What you have to do => Copy out the listing from the line with "will tap(466, 255)." up to and including the line with "Click the Export", keeping every character unchanged.

Word and element location data
· · · · ·

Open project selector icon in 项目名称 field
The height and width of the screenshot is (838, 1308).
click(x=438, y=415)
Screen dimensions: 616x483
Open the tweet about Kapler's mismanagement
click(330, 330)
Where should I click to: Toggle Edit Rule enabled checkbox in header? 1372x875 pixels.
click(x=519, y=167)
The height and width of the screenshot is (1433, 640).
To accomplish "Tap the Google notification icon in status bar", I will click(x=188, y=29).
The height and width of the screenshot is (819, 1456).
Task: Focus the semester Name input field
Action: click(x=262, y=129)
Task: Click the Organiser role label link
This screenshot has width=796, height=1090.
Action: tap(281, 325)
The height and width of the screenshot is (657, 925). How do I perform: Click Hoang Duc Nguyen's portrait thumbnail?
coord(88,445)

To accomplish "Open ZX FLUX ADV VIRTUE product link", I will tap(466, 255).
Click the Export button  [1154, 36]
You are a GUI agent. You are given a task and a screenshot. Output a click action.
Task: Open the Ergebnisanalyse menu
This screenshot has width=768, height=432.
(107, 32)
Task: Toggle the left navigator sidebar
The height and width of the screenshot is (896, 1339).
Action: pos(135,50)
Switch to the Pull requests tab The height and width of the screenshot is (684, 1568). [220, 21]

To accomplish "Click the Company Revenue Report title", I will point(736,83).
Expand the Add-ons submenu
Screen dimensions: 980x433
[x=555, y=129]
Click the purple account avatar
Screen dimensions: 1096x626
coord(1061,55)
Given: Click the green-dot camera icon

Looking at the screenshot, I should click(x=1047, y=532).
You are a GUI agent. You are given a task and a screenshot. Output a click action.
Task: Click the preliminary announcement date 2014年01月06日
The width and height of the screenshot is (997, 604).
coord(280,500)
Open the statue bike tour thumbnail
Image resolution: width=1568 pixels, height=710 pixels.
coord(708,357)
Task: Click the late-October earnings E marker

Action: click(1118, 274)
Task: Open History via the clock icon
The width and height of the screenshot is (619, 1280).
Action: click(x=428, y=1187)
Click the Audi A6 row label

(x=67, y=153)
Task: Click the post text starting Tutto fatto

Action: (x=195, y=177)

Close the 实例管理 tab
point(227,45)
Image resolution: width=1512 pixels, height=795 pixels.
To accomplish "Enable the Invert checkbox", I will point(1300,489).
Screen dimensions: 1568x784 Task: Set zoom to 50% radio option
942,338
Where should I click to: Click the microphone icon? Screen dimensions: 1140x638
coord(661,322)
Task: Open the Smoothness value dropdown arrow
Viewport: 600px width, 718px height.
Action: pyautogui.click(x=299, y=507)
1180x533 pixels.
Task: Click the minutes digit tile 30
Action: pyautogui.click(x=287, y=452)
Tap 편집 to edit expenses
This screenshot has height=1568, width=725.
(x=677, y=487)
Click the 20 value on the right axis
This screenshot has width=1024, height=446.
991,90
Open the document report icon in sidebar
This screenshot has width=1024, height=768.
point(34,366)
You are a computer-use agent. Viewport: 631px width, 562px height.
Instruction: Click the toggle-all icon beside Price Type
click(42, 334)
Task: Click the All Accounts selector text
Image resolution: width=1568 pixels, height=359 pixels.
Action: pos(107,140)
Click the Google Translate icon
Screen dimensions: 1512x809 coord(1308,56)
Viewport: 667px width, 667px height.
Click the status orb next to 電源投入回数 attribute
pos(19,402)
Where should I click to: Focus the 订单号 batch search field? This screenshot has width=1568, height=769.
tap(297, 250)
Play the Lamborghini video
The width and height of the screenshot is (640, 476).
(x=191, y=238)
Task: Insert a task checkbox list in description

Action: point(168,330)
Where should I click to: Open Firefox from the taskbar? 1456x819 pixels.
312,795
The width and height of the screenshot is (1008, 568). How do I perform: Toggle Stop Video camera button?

· · · · ·

Response =>
To accomplish "Open ZX FLUX ADV VIRTUE product link", I will tap(466, 255).
Click the Export button  [1154, 36]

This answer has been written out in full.